Неожиданно я оказываюсь в зале, где есть столы, стулья, различные деревянные пред менты. На одном столе даже стоит свеча, и я зажигаю ее с помощью креста. Несомненно, люди здесь прятались. Может быть, бывшие ученики устроили здесь промежуточный лагерь? В углу куча книг, похожих на те, что у меня на вилле, и карты. Я поднимаю одну из них. Она заполнена текстом на неизвестном мне языке. Рисунки изображают судно на реке, борьбу с сиренами.
Гора тоже присутствует на рисунках, причем ее вершина заштрихована, как будто автор рисунков предупреждает: «Главное, не ходите туда».
Еще здесь есть обувь, походные и горные ботинки, веревки, крюки… Но все покрыто толстым слоем пыли. Ботинки мне малы.
У моих предшественников ноги были меньшего размера. Во всяком случае, сюда никто давно не возвращался.
Я беру книги, карты, альпинистское снаряжение и вхожу в один из коридоров, ведущих из зала, освещая себе путь свечой.
Я снова в лабиринте из коридоров, прорытых в скалах и земле. Путь длинный.
Я замерз, хочется есть, я совершенно разбит.У меня больше нет сил, и я избавляюсь от груды книг и вещей, которые рассчитывал принести на свою виллу.

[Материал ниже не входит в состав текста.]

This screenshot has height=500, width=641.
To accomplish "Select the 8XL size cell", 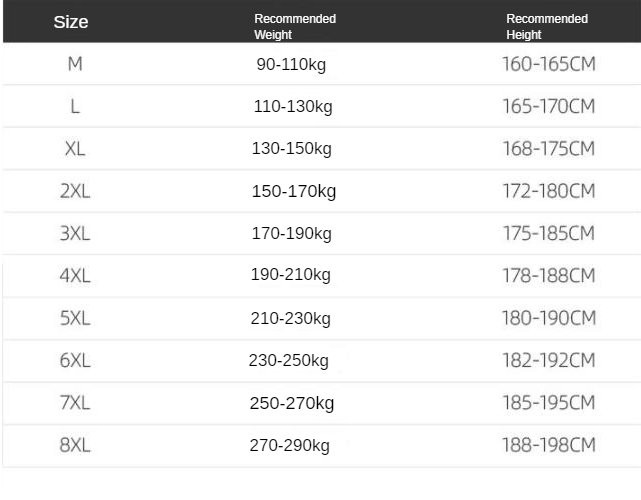I will pyautogui.click(x=75, y=445).
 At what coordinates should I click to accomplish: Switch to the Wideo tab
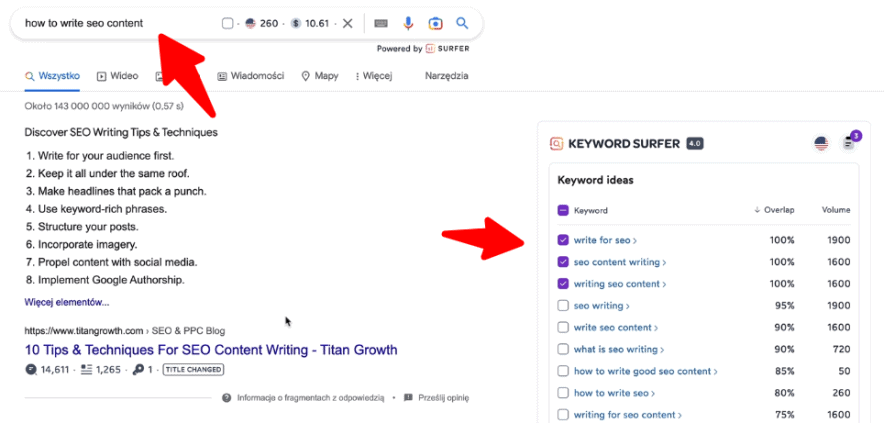point(118,76)
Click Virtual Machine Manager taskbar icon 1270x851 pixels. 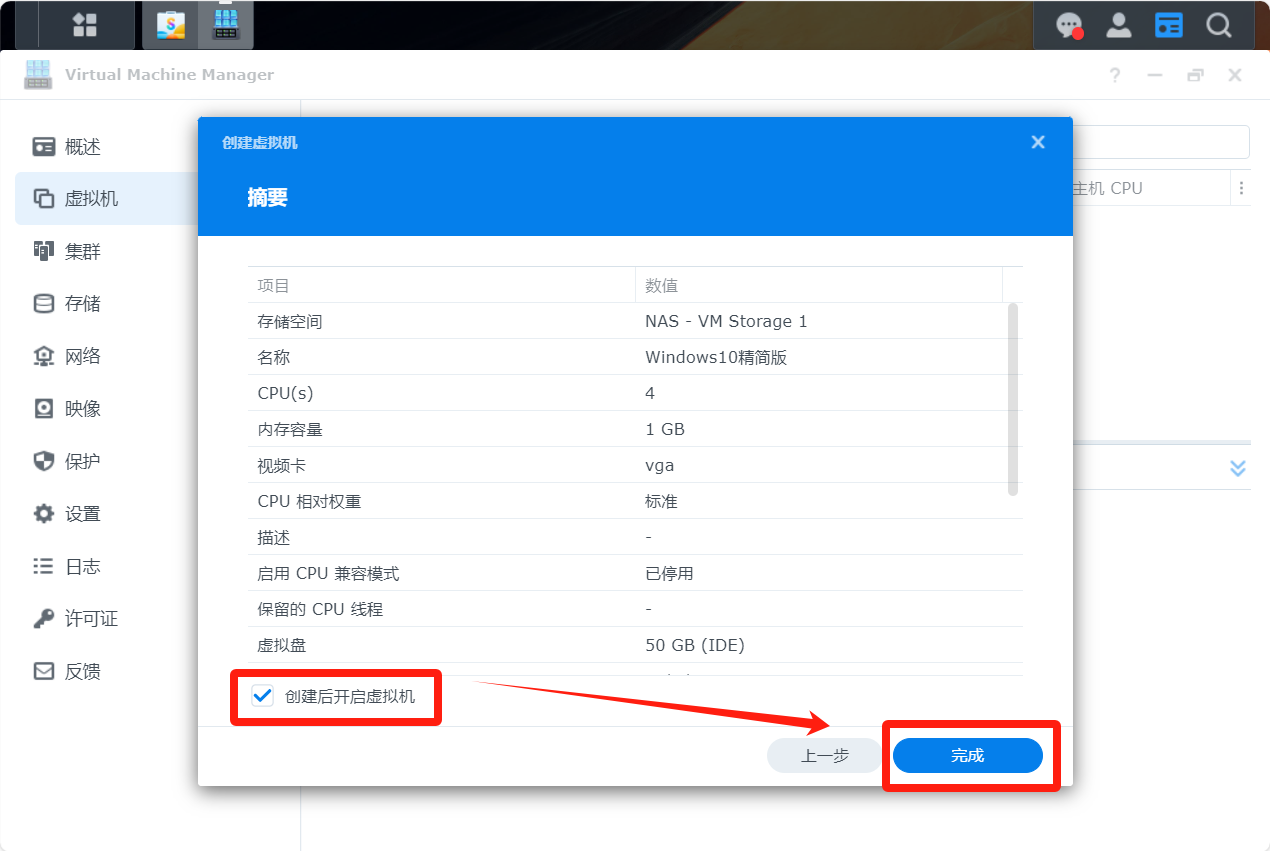click(226, 25)
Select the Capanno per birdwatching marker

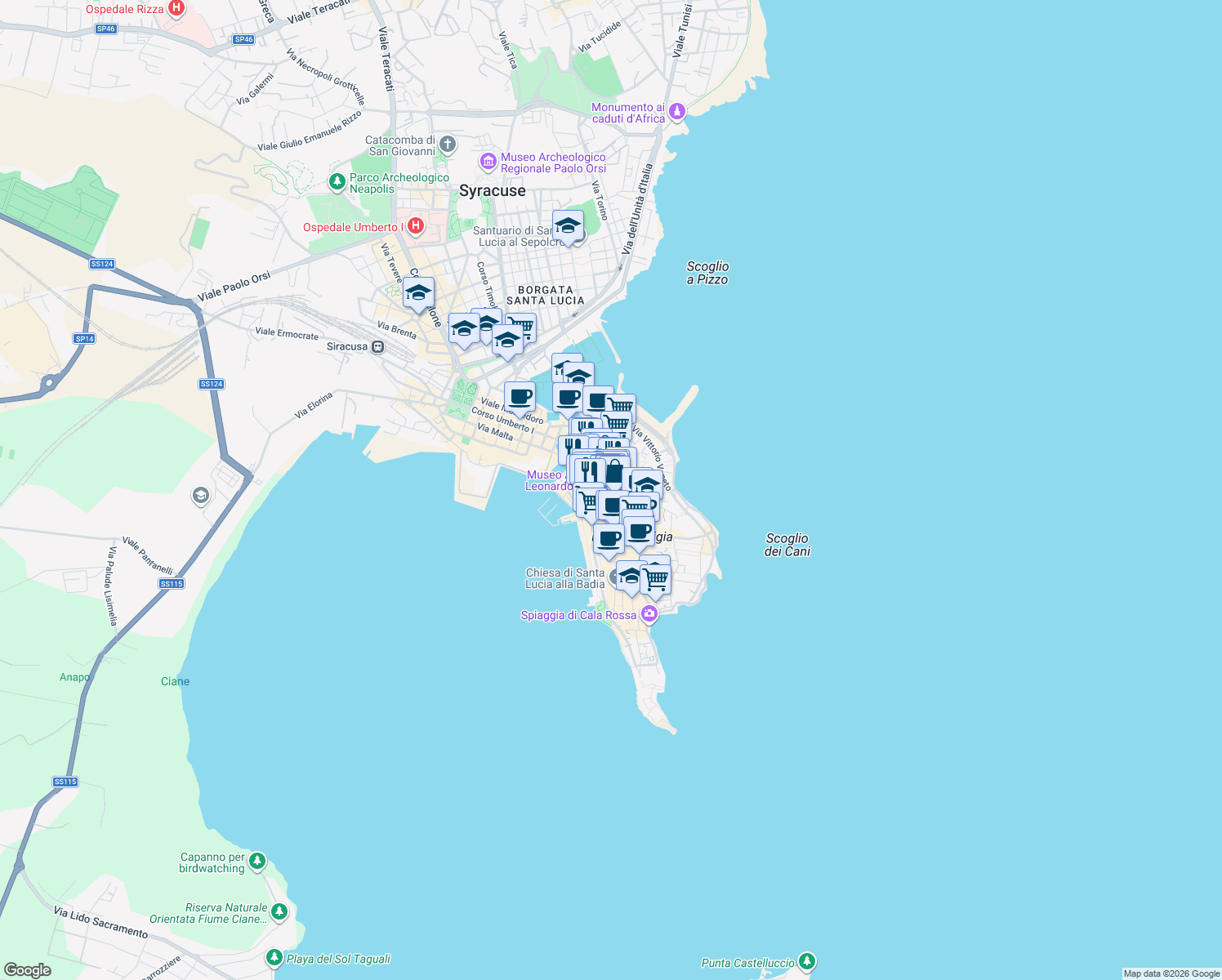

В конце концов я прихожу в место, которое мне знакомо. Это пещера, где я приземлился в начале.
Я безнадежно вздыхаю. Я уже готов прекратить борьбу за собственную жизнь. Тем хуже, я не буду первым богом, превратившимся в химеру. Я реинкар-нируюсь в гибрида, получеловека, полумуравья, ползающего по этому подземному лабиринту. Эдмонд Уэллс мог бы мной гордиться.
В греческой мифологии упоминаются такие химеры — мирмидоны. Я разражаюсь бешеным хохотом, который должен быть первым симптомом сумасшествия.
Неожиданно я вижу кролика-альбиноса. Я протираю глаза. Похоже, я брежу, это, наверное, из-за упоминания о злобном белом кролике из «Монти Питон»… если только это не веселый кролик из «Алисы в стране чудес». Маленький грызун пристально смотрит на меня красными глазами, а потом семенит по коридору, в который я уже вступил. Терять мне нечего, я следую за ним. Дойдя до перекрестка, где я уже был, кролик поворачивает налево, в то время как я повернул направо. Новый лабиринт. Кролик ведет меня к узкому проходу, вход в который скрывает сталагмит. По нему мы попадаем в следующий коридор. Вдруг, сбоку, прямо в скалистой стене, появляются неровные ступени естественной лестницы. Я иду по ним вверх. Усталость пропала, а ступени все не кончаются.